> [About this exercise] Find the lines of data that contain the string "Choose", then list them.
____________________
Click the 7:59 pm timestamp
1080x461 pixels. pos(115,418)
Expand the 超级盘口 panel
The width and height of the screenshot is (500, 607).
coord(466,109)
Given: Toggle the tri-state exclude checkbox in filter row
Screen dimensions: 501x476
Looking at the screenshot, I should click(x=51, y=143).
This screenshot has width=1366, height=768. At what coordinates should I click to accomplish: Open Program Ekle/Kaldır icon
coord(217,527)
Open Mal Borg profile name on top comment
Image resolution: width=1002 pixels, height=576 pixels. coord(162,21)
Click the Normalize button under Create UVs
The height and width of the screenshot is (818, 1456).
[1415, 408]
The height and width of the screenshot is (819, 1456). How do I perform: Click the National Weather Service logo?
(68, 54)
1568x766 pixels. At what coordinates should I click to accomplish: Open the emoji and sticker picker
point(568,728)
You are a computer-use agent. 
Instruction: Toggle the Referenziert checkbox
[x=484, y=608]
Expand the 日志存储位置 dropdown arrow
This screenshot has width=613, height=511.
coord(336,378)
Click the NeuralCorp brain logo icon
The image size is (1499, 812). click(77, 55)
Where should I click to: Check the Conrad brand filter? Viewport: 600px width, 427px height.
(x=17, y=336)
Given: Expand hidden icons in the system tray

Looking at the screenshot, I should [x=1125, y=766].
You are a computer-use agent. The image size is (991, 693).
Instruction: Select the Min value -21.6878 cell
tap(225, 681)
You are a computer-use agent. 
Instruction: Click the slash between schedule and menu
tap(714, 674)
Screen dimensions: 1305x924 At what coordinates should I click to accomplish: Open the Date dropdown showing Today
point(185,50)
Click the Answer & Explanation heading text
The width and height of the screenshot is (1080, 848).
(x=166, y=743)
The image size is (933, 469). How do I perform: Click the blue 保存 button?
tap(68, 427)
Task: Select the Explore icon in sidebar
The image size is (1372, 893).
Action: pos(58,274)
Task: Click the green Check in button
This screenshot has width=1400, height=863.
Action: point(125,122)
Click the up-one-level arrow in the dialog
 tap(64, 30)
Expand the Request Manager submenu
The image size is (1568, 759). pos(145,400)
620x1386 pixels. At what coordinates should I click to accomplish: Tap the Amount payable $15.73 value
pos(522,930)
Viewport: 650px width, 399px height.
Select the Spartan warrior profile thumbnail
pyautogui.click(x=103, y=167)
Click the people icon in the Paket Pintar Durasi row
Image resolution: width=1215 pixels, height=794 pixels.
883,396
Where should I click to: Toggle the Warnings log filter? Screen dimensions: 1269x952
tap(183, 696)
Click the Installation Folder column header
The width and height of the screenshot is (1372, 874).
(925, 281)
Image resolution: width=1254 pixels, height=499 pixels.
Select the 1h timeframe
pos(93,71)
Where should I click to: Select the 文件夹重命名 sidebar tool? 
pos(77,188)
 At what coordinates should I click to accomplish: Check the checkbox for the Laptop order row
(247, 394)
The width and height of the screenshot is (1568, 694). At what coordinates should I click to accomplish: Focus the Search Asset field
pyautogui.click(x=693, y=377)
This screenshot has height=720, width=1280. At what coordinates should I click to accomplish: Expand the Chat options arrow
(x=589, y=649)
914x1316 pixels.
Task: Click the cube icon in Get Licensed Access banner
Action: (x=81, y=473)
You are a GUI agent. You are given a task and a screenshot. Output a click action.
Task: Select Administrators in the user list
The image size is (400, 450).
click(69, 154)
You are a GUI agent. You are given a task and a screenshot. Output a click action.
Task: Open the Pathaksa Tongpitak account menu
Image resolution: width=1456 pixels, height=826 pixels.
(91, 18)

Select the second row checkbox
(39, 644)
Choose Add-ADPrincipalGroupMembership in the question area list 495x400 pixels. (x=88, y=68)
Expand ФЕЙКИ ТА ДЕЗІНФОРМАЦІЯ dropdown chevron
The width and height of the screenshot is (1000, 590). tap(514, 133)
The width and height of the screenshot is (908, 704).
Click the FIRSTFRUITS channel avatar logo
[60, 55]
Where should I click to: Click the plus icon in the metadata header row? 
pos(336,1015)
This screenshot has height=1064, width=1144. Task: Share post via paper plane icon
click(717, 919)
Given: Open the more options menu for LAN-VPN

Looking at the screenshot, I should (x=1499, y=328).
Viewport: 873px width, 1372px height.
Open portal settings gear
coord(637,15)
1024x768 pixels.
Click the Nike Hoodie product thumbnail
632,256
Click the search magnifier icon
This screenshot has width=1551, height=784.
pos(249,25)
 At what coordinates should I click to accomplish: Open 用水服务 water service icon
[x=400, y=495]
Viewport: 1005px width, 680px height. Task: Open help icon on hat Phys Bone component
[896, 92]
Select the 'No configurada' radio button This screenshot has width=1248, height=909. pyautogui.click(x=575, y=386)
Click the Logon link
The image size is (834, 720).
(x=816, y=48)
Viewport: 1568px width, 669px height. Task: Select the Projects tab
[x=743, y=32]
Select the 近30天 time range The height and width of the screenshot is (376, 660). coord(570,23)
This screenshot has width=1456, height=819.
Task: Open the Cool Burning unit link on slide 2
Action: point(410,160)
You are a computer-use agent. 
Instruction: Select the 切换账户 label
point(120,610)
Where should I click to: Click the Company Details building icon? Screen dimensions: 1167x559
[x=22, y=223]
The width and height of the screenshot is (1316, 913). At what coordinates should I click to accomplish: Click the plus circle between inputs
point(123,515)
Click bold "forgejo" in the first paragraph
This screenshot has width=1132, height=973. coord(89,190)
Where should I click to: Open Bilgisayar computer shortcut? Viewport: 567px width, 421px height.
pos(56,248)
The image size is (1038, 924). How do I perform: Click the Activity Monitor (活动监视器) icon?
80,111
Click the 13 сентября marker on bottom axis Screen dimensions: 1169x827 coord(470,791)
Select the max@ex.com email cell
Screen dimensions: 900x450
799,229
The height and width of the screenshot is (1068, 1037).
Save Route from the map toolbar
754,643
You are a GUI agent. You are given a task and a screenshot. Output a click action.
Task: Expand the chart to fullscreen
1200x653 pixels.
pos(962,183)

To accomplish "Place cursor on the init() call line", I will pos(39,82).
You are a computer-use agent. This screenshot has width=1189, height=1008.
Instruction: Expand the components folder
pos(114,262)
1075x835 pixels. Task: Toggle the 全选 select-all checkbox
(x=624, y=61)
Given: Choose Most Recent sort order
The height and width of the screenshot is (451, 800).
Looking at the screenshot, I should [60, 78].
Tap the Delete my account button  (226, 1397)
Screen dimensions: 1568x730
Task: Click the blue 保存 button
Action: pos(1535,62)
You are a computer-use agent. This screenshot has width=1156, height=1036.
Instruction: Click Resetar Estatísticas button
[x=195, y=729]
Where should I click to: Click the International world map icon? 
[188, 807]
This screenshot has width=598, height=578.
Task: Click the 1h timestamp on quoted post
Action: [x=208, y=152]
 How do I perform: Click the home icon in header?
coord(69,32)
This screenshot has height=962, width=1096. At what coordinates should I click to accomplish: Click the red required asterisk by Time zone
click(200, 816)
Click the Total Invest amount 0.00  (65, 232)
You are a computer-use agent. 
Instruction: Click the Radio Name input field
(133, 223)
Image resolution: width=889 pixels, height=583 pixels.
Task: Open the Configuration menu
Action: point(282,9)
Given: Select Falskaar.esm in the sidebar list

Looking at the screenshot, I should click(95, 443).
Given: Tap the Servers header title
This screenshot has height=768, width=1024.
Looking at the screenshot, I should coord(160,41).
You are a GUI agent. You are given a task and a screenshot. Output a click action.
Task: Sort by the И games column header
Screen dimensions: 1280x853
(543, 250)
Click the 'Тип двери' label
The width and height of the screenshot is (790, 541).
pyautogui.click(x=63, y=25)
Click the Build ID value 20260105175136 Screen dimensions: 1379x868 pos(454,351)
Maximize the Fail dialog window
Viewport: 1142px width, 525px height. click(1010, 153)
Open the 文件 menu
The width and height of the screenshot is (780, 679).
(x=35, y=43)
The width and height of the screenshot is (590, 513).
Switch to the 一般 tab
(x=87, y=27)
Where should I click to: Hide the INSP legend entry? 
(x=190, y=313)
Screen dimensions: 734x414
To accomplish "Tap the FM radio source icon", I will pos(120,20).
____________________
> [Task output]
Choose Add-ADPrincipalGroupMembership in the question area list 495x400 pixels. (x=88, y=68)
Given: Choose Most Recent sort order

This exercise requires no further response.